Je pense aussi à ce mythe en termes capitalistes, dans le sens où le capitalisme nous pousse toujours vers la perfection, créant des concepts sur la façon réelle d’être un homme ou une femme – ou une mère, ou une copine, ou quoi que ce soit – que les gens ne peuvent égaler. Le but est que nous ne cessions de nous efforcer – en achetant des choses – à combler l’immense gouffre d’insécurité ainsi créé. On ne peut jamais être trop riche ou trop mince (avidité) ou assez riche et assez mince (insécurité). Le capitalisme est fondé sur une notion de rareté, de manque qui encourage les gens à penser qu’ils n’en ont jamais assez et à agir par avidité pour accumuler des objets. Le mythe de la romance lui-même est fondé sur le manque : Il n’y a qu’une seule personne pour vous ! Vous devez trouver quelqu’un à épouser avant d’être trop vieux ! […] Et chaque personne n’a qu’une certaine somme d’attention ou d’amour ou d’interêt à donner, et si cette personne partage, sA/son partenaire est perdantE. Ce n’est pas une règle qu’on applique à d’autres relations ; on n’imagine pas que l’on a assez d’amour pour un enfant et pas deux, pour unE amiE et pas deux… Nous appliquons cette règle à l’amour et nous internalisons très profondément ce sentiment de manque.
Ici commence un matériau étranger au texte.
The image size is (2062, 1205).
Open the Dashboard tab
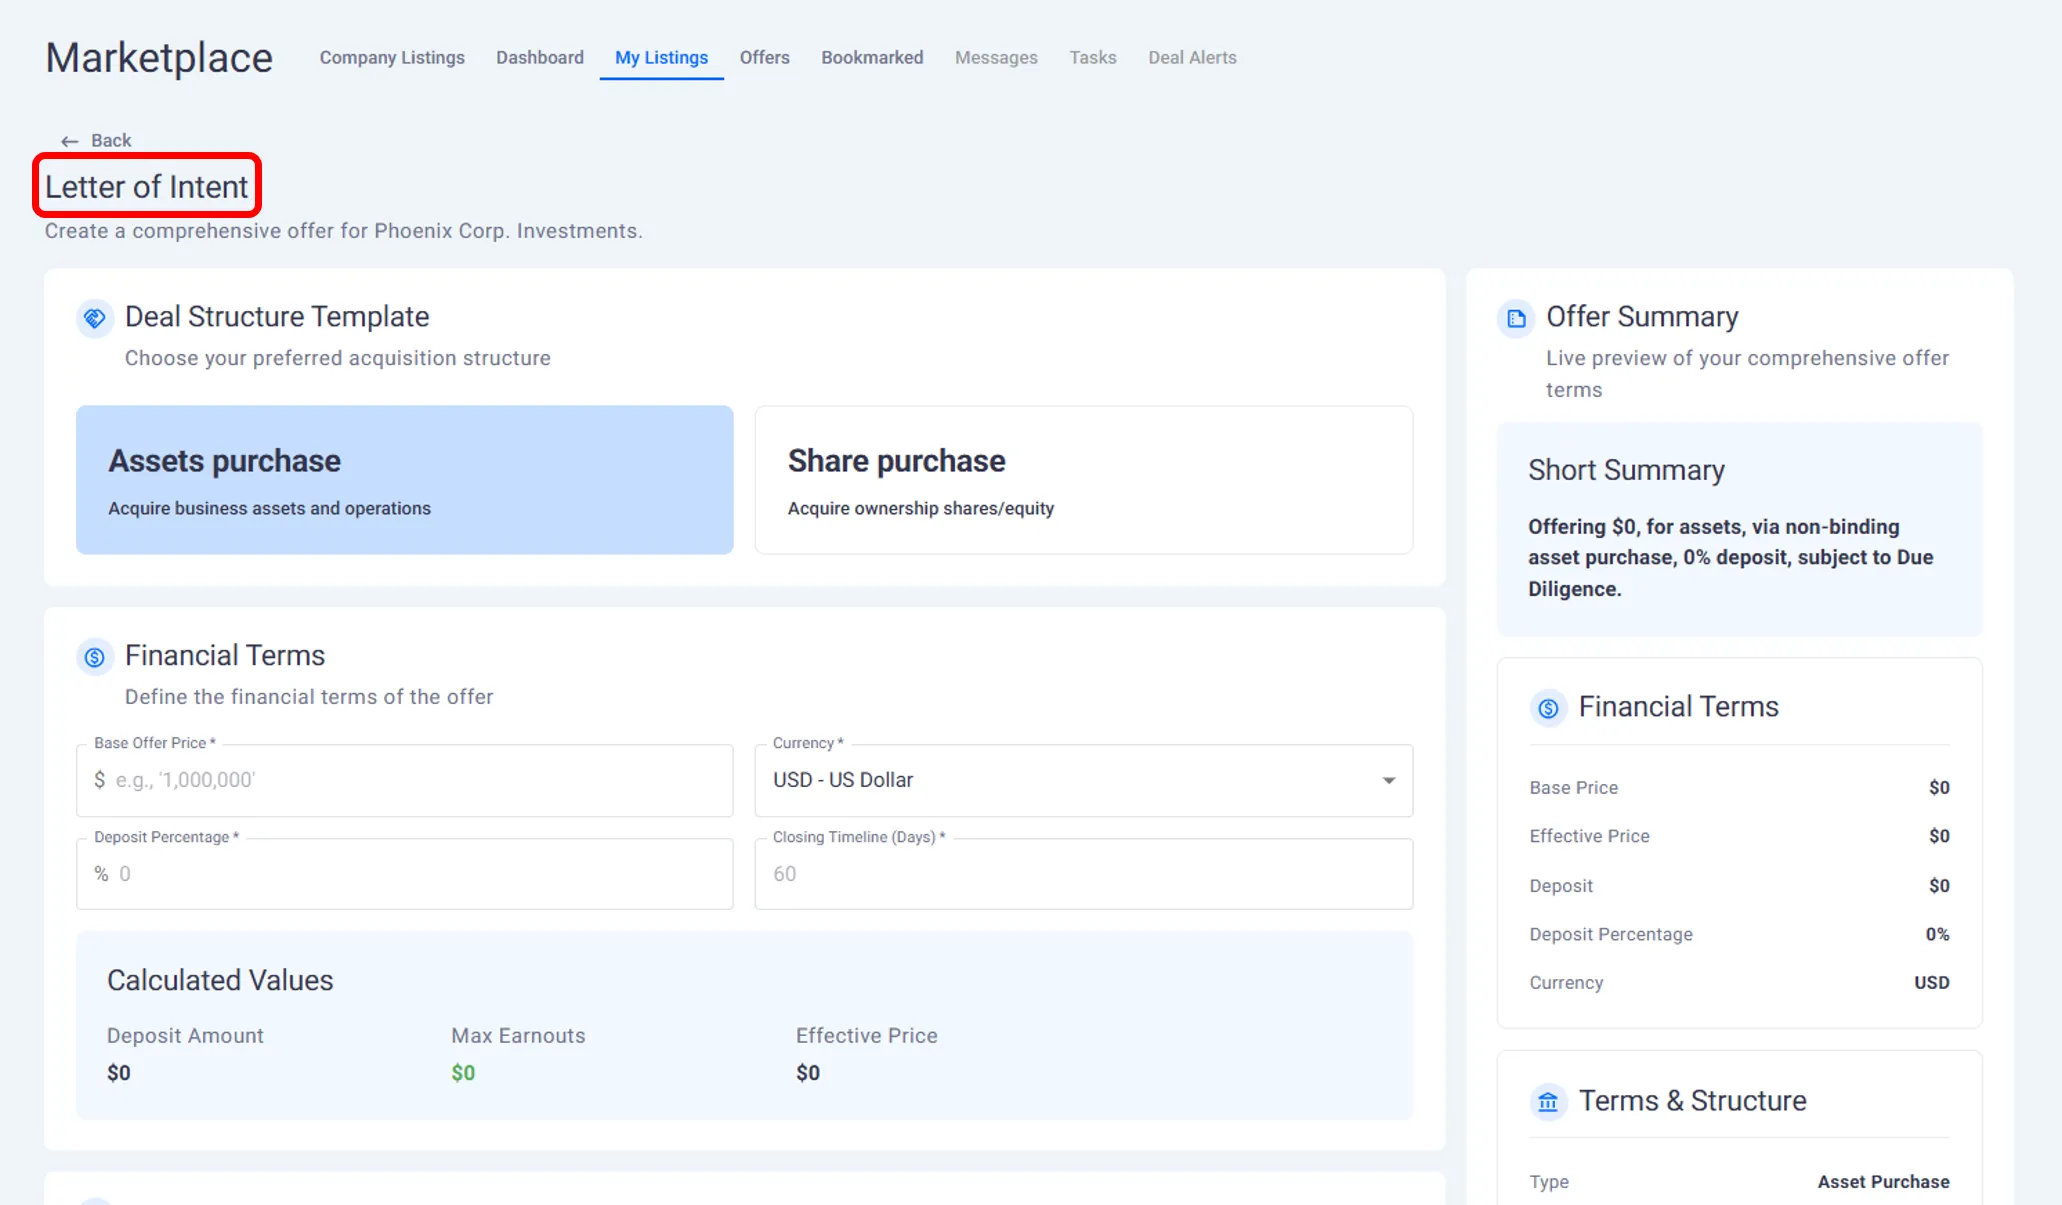tap(539, 58)
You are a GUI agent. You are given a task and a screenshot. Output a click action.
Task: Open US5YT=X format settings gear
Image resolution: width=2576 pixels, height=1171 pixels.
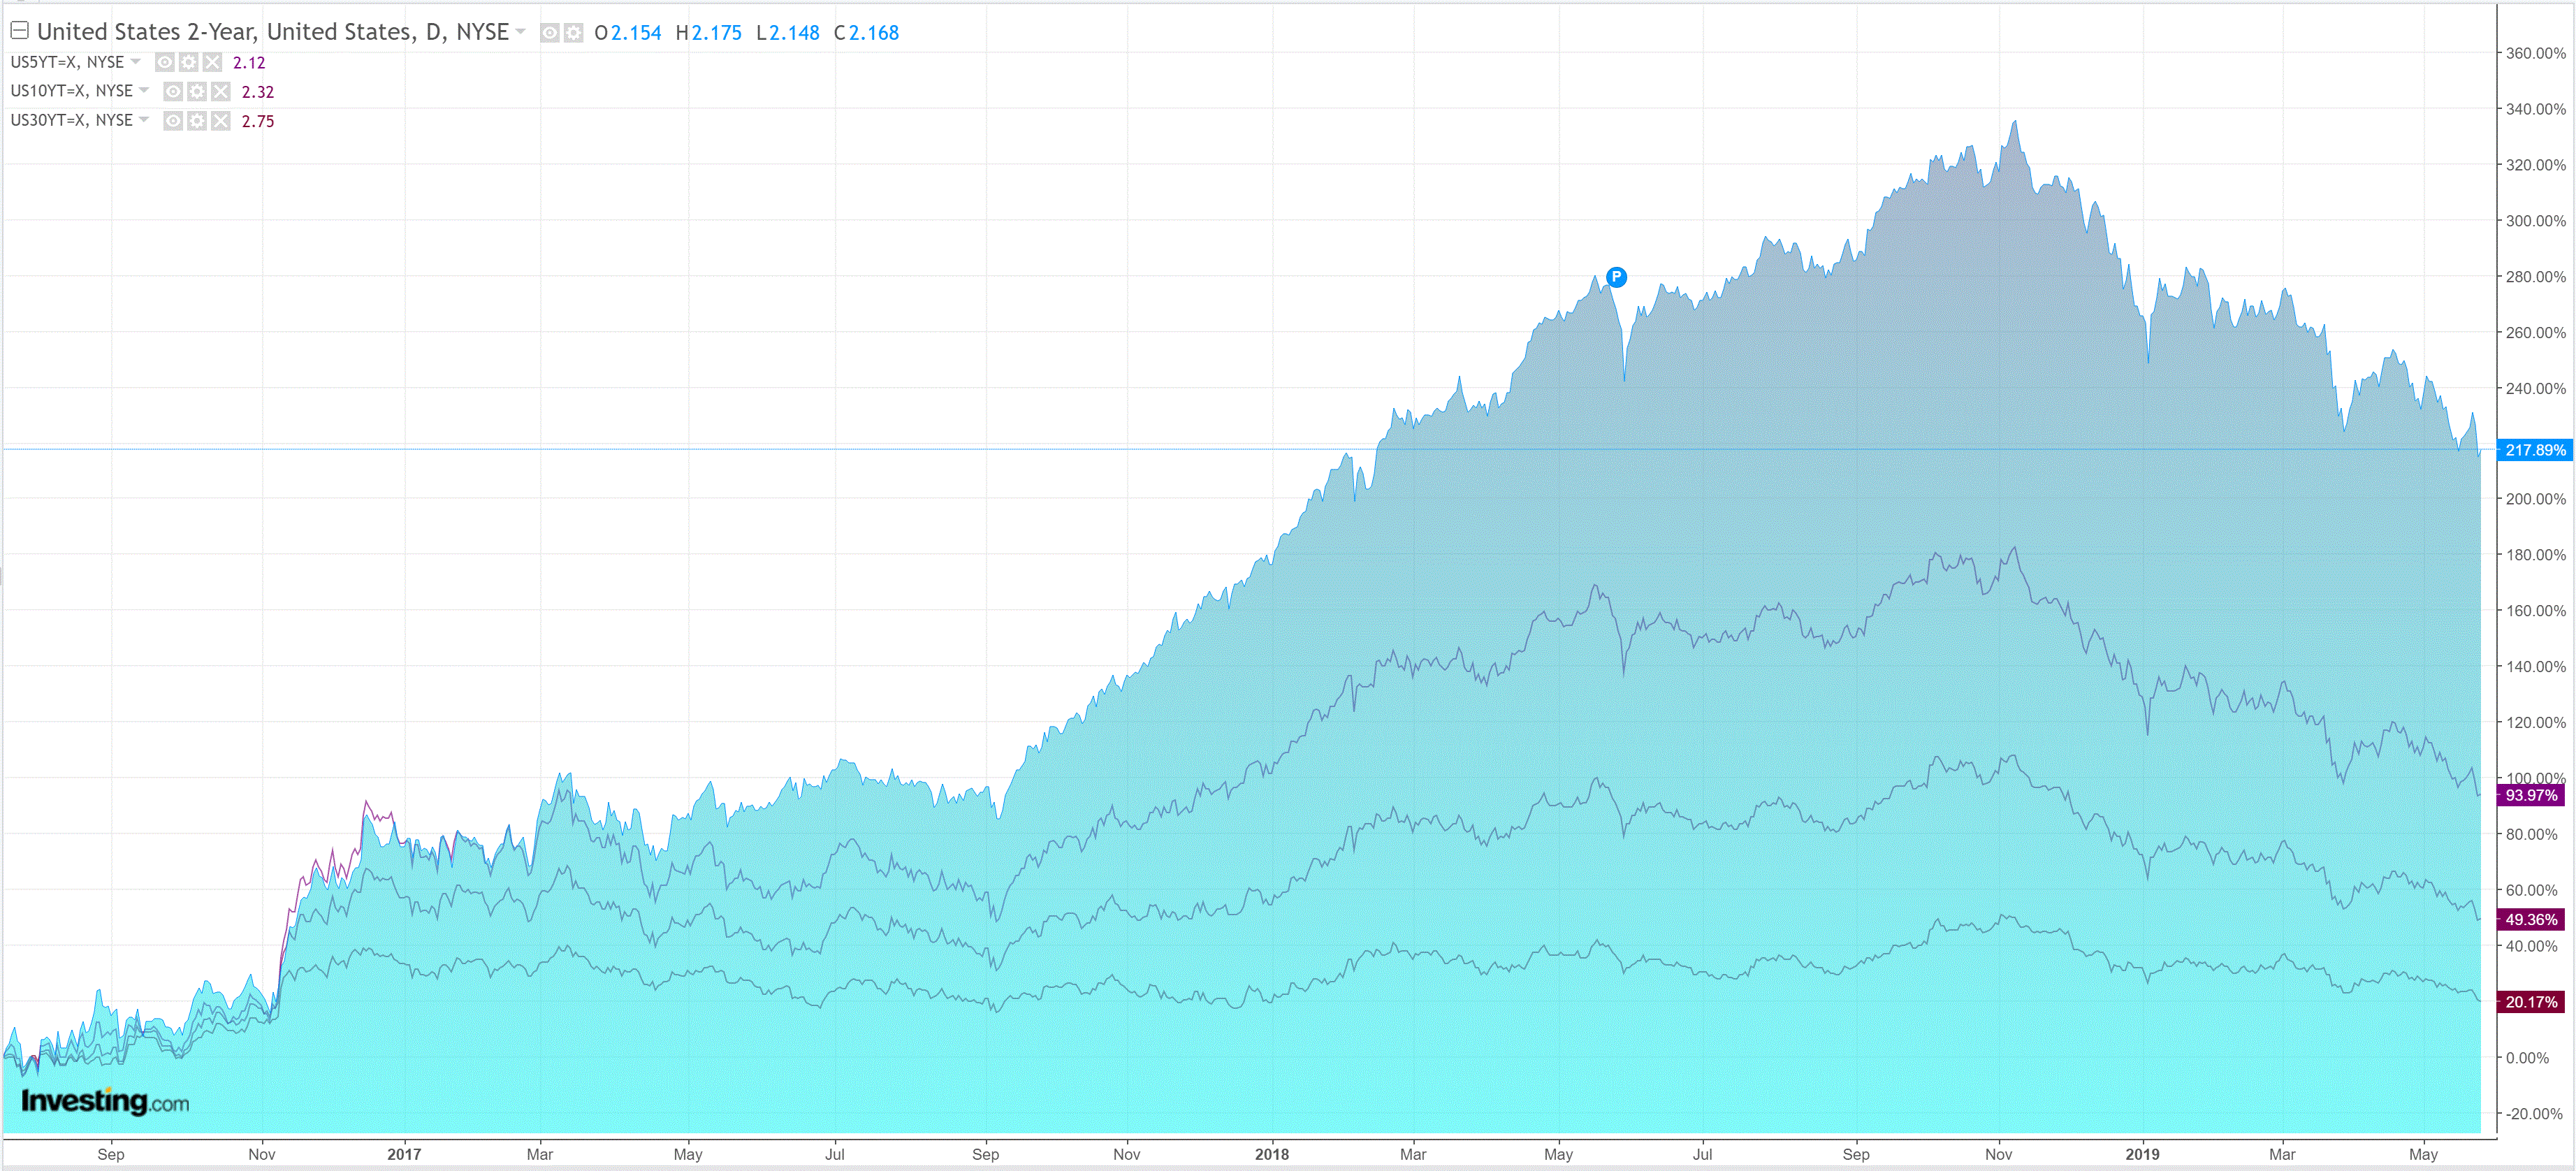[188, 62]
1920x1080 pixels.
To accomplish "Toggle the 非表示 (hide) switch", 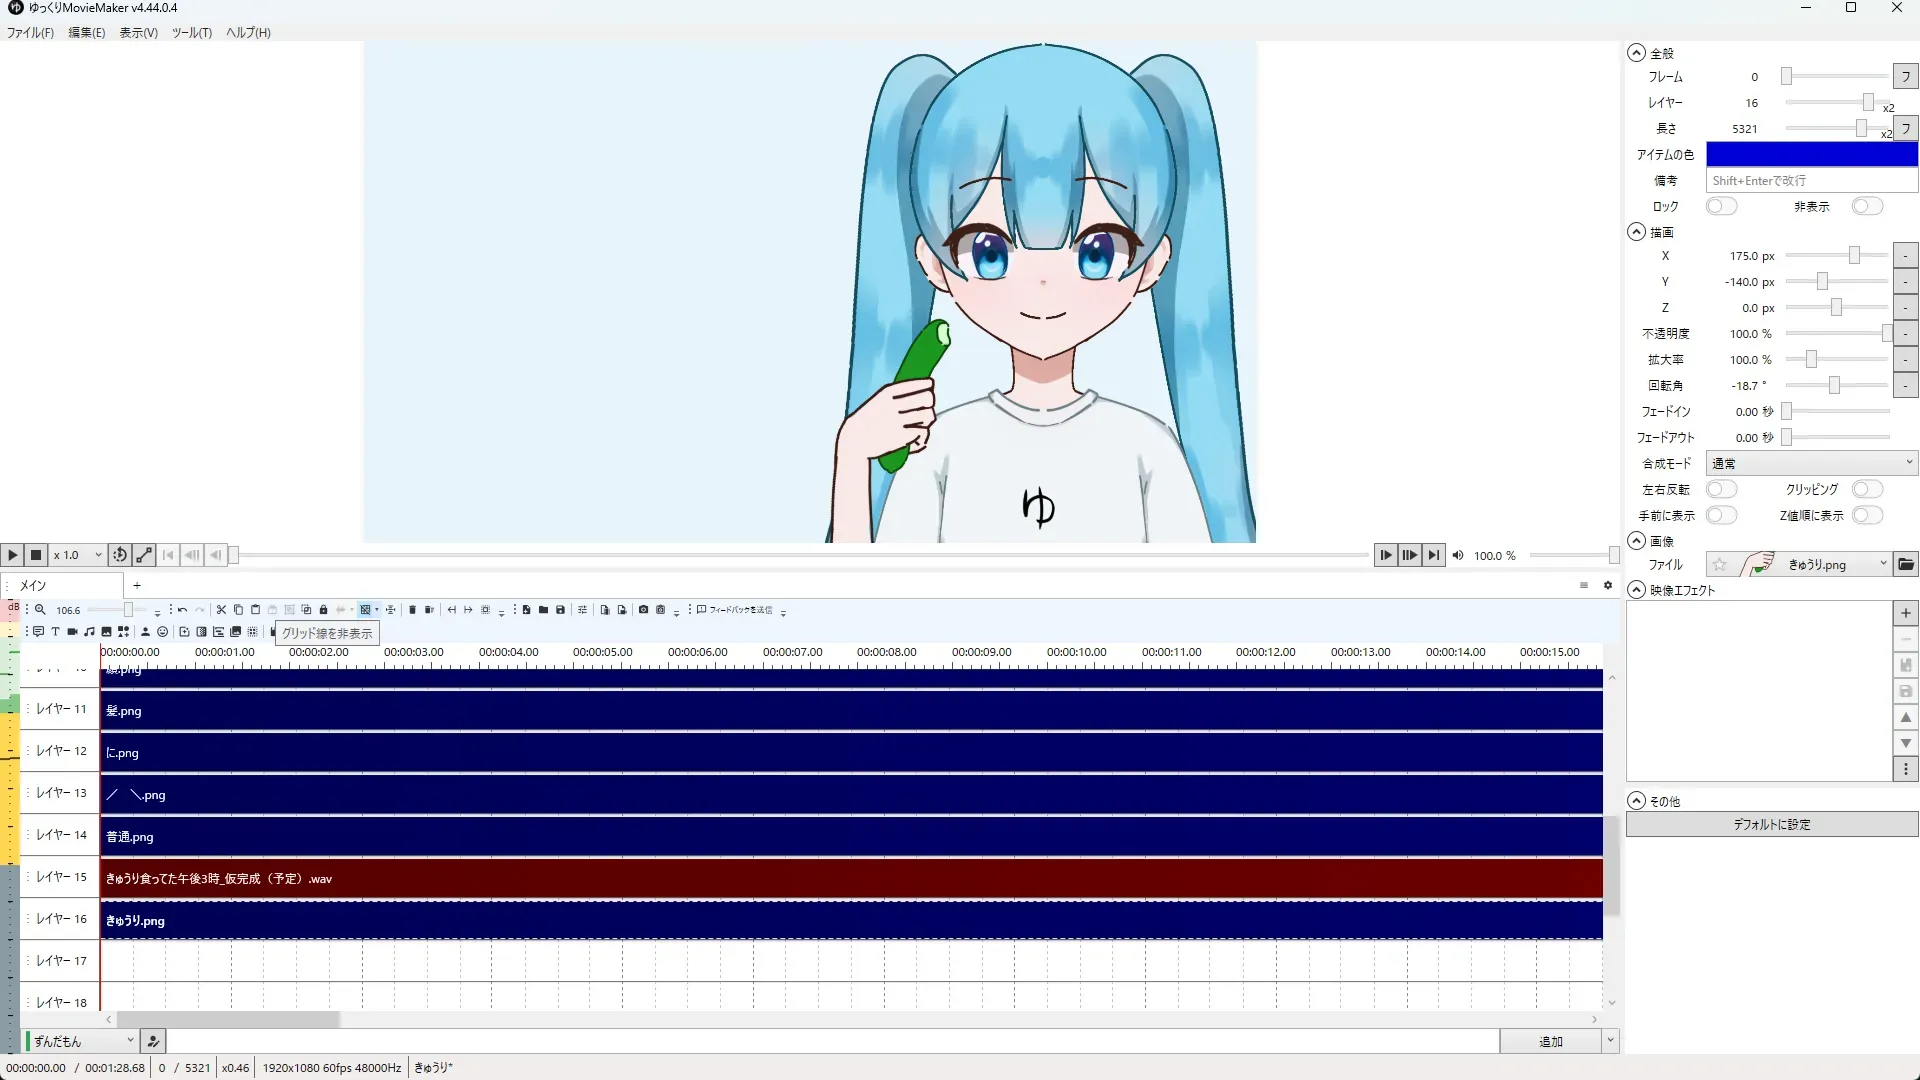I will 1866,207.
Et cela est pour moi un point central. Je connais plein de gens très sympas qui montrent leurs plus mauvais côtés, leurs pires comportements à leurs amoureuxSES. Avec cette personne, ils seront dépendants, geignards, ou dominateurRICE, possessifVEs, jalouxSES, cruelLEs, non respectueuxSES ou inconscientEs. J’ai remarqué cette tendance en moi-même. C’est logique. Il y a tellement d’insécurité autour du mythe romantique, et de honte autour de la sexualité dans nos cultures que nous devenons des monstres dans nos relations amoureuses. Je vois des gens qui balancent tout en faveur de leur relation – ils laissent tomber leurs amiEs, ils mettent tous leurs œufs (émotionnels) dans le même panier et créent des dynamiques malsaines avec leurs amantEs à cause de cela. Cette relation devient simultanément la plus importante et celle dans laquelle ils lâchent le plus les rênes à leurs complexes.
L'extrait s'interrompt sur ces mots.